> _Document passage_:
■ ■ ■ ■

Colors of change

It’s Best of the Butte season and as always, some of the random answers were the best. See the results on page 25. While glancing over the submissions, it got me thinking—about the community’s colors.

“The Blue Light Pole.”
That was one suggestion we received in Best of the Butte for Most Important Local Issue. Yessss! Yes it is. That sort of sums up the place. Embodied in that answer is some humor, some underlying conflict and some reflections of tensions that come with every resort town—growth, change and the idea of selling of a soul or just having a good time.
Briefly, the blue light pole was located at Third and Elk for about two weeks. After the Bud Light Whatever event this past September, the Town Council chose to leave that one pole painted blue as a sort of tribute to the weekend event that came in and “took over the town” for a Bud Light promotion. While the lead-up to the event was one of the most divisive things I’ve seen in the community, the actual party weekend was spectacular and the council wanted to leave the pole blue as a totem to the event.
But the earlier divisiveness made it too much to keep a sly reminder of a good party that came with a lot of flaws as the event approached. Some still go ballistic at the word “Whatever.” Others would bring it all back in a heartbeat. Some saw the event as a town literally selling its soul to cheap beer, while the other side saw it as a new way to bring in revenue and have a party. The blue light pole was a symbol of change that some embraced and others reviled.
But that’s what how we sometimes argue here: Over painted light poles. There are worse places to live.

So, while Whatever and its spin-offs were voted heavily as one of the most important local issues, the winner as usual, was Red Lady. Red Lady is the mountain overlooking town to the west. It holds within her womb a stash of molybdenum. Various mining companies have coveted the idea of extracting the high-grade moly over the last many decades. The Crested Butte community has persistently, and in a much more unified manner than Whatever, successfully come together and fought that idea. The thought of an industrial mine mixing with a growing tourism economy doesn’t make sense to most of those at the upper end of the valley.
Currently U.S. Energy holds the rights to the moly and as usual they are quacking about taking the steps to pursue their moly dream. I have been contending for a while that it is a dream—a pipe dream. Here is why: The price of moly is low. It sits at about $9.50 a pound. That really doesn’t make it feasible to open a new molybdenum mine. There is no shortage of the mineral on the market. Moly tends to be found alongside copper and there is plenty of the stuff being extracted all over the world. The cost of just starting a new mine is in the billions of dollars. The infrastructure of roads and electricity and mine equipment is staggering. New mines in the United States have to go through a rigorous permitting process and these types of mines are more likely to open in Indonesia than in Colorado.

■ ■ ■ ■

> _Aim A_: Reproduce the stretch of the column on Crested Butte's local issues from "So, while Whatever" through "of the valley.".
> _Aim B_: Carry on the column on Crested Butte's local issues, starting right after its final sentence.
The material that follows comes from a separate source and is unrelated to the column.

> _Information supplied_:
■ ■ ■ ■

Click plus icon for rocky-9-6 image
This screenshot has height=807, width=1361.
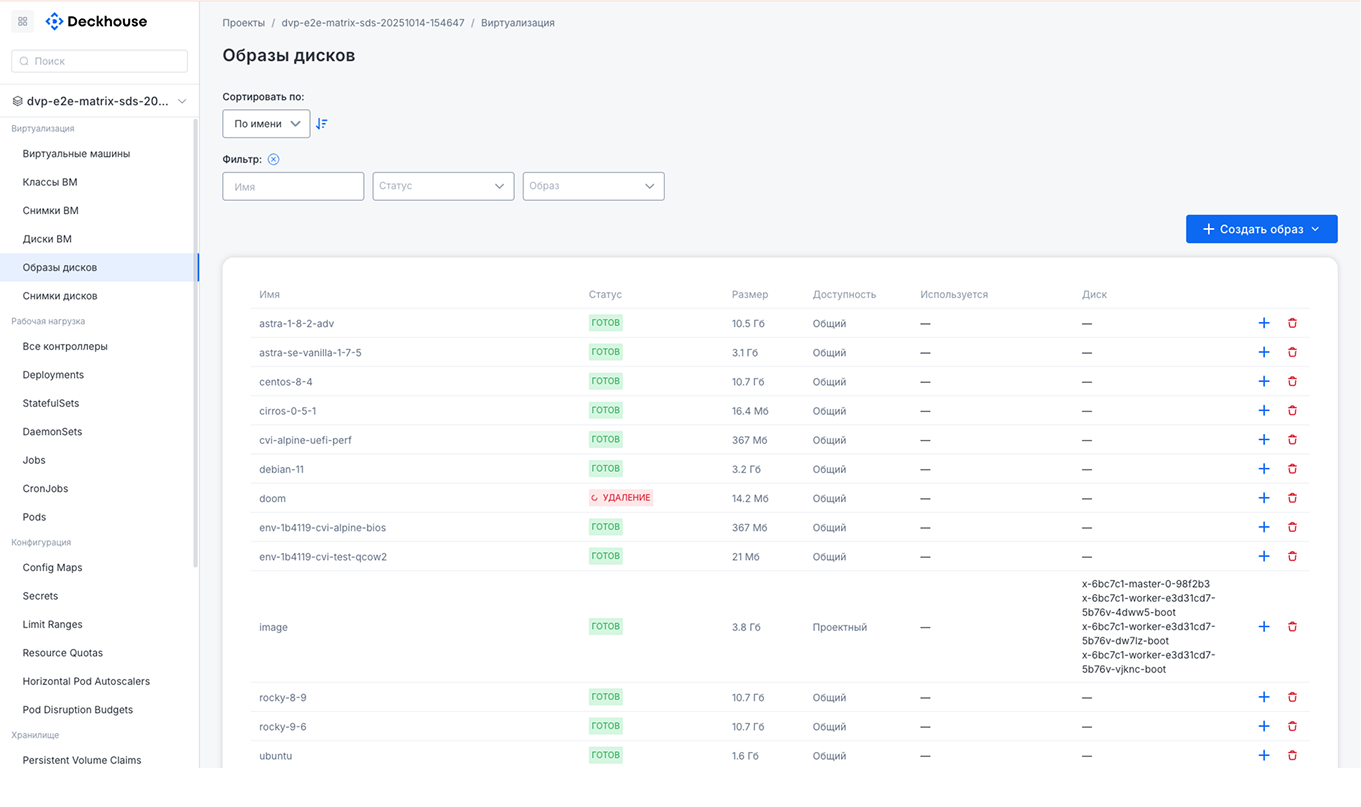click(1263, 727)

■ ■ ■ ■

> _Exercise output A_:
So, while Whatever and its spin-offs were voted heavily as one of the most important local issues, the winner as usual, was Red Lady. Red Lady is the mountain overlooking town to the west. It holds within her womb a stash of molybdenum. Various mining companies have coveted the idea of extracting the high-grade moly over the last many decades. The Crested Butte community has persistently, and in a much more unified manner than Whatever, successfully come together and fought that idea. The thought of an industrial mine mixing with a growing tourism economy doesn’t make sense to most of those at the upper end of the valley.

> _Exercise output B_:
Now add to the big picture the fact that U.S. Energy is getting pounded financially. The company shifted gears over the last few years to look less at hard rock mining and more at natural gas and shale oil. While that was a boon to the company originally, its fortunes began to turn when the price of oil started to tank. The stock price of the company touched $5 last April. This week it is closer to $1.40.
All these things add up to an unlikely mine anytime soon, if ever. But it also provides opportunity. While I see very little potential of a mine up there in my lifetime, there is value in getting rid of the dark mining dream that has hovered over the town for decades. So perhaps now is the time to again pursue a deal that ends the uncertainty. U.S. Energy must legally operate the wastewater treatment plant on Red Lady and that comes at a cost of seven figures a year. That has to hurt its bottom line.
The reality is that U.S. Energy has a liability and not an asset and given current financial realities, the company leaders might finally understand that and be willing to give up the mineral rights and leave a trust to operate that wastewater treatment plant to get this liability off its books.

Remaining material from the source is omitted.